• [Aim of the task]
Please read the text below about the Alaska Moose Federation and say how many winch-equipped flatbed trucks its volunteers use in the roadkill salvage program.

The federation is most familiar for its participation in Alaska's roadkill salvage program, where volunteers in 13 winch-equipped flatbed trucks are dispatched to the site of collisions to retrieve moose carcasses and deliver them to designated charities. Before Alaska Moose Federation's involvement, charity recipients would handle the retrieval and were called out in all manner of cold, dark conditions to butcher and remove carcasses from the side of the road as traffic whizzing past and law enforcement officers tried to maintain safety.

The salvage program started in 2011 in Anchorage and the Matanuska-Susitna Borough. It expanded to the Kenai Peninsula and was slated for Fairbanks, but the Legislature nixed the federation's request for $2.2 million in continued support in 2013. That forced to organization to scale back its efforts the following winter, though private and corporate donations put salvage trucks back in operation in some areas.

Some $574,000 in grant money from the state purchased the trucks that got the program rolling in 2011. The moose federation's funding request to the Legislature estimated it would cost $22,000 to purchase and modify each truck, as well as $67,000 a year to fuel and $25,000 to insure the fleet.

Alaska Moose Federation also operates conservation projects, aiming to improve moose habitat by cutting down mature trees to encourage new growth for browse and creating winter trails that lead moose away from roadways.

• [Stored data]

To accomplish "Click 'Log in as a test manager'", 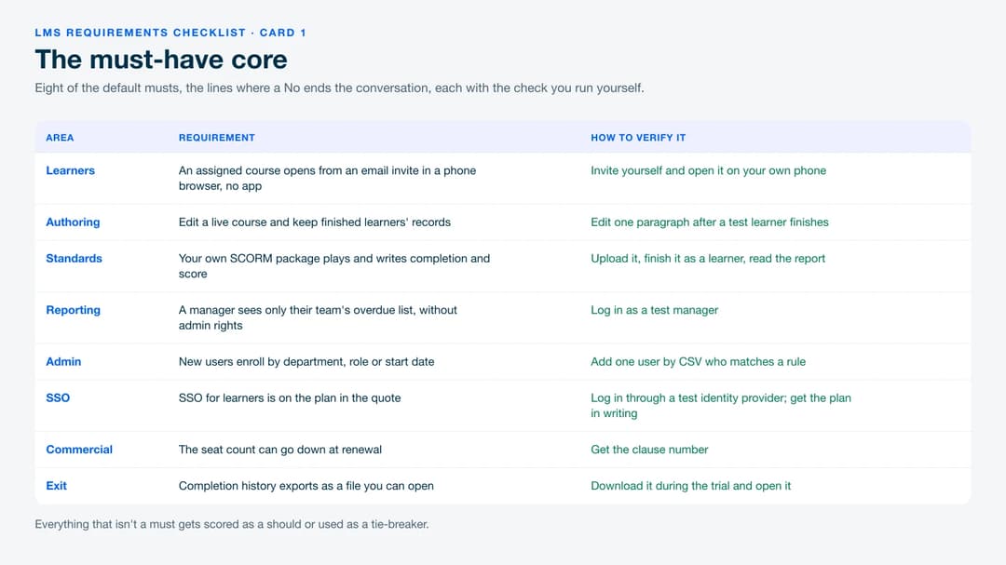I will 655,310.
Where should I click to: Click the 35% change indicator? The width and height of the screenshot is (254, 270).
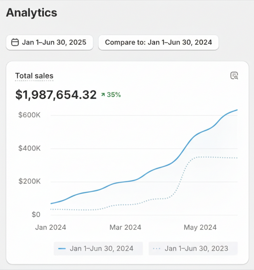tap(114, 94)
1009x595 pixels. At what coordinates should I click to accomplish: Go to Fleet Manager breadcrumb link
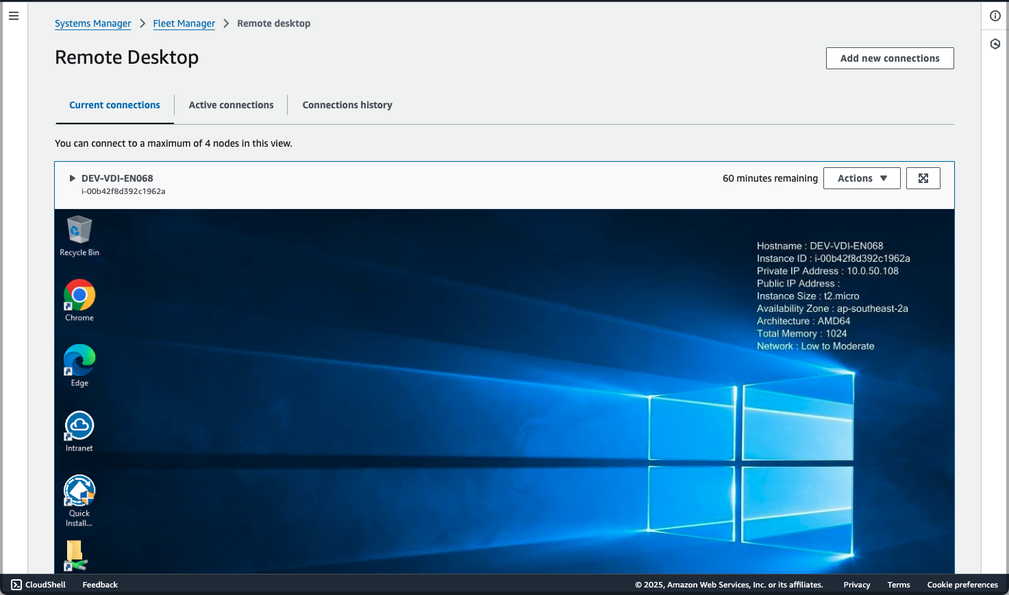click(x=184, y=23)

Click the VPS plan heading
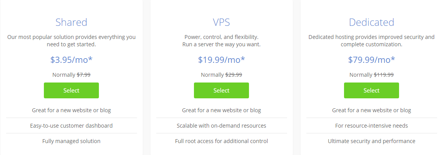click(x=221, y=22)
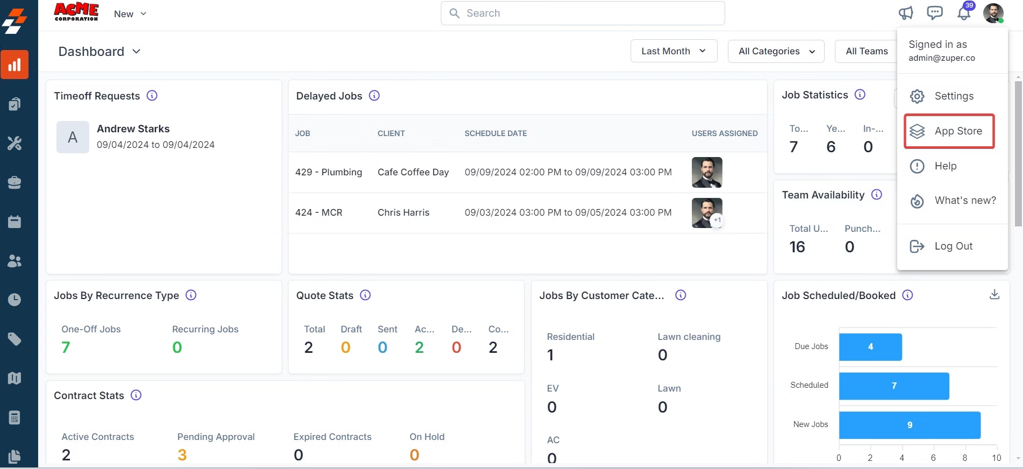Show info for Delayed Jobs widget
1023x469 pixels.
pyautogui.click(x=375, y=96)
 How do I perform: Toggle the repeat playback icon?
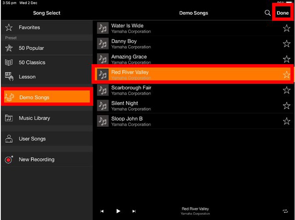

• [Solved problem]
13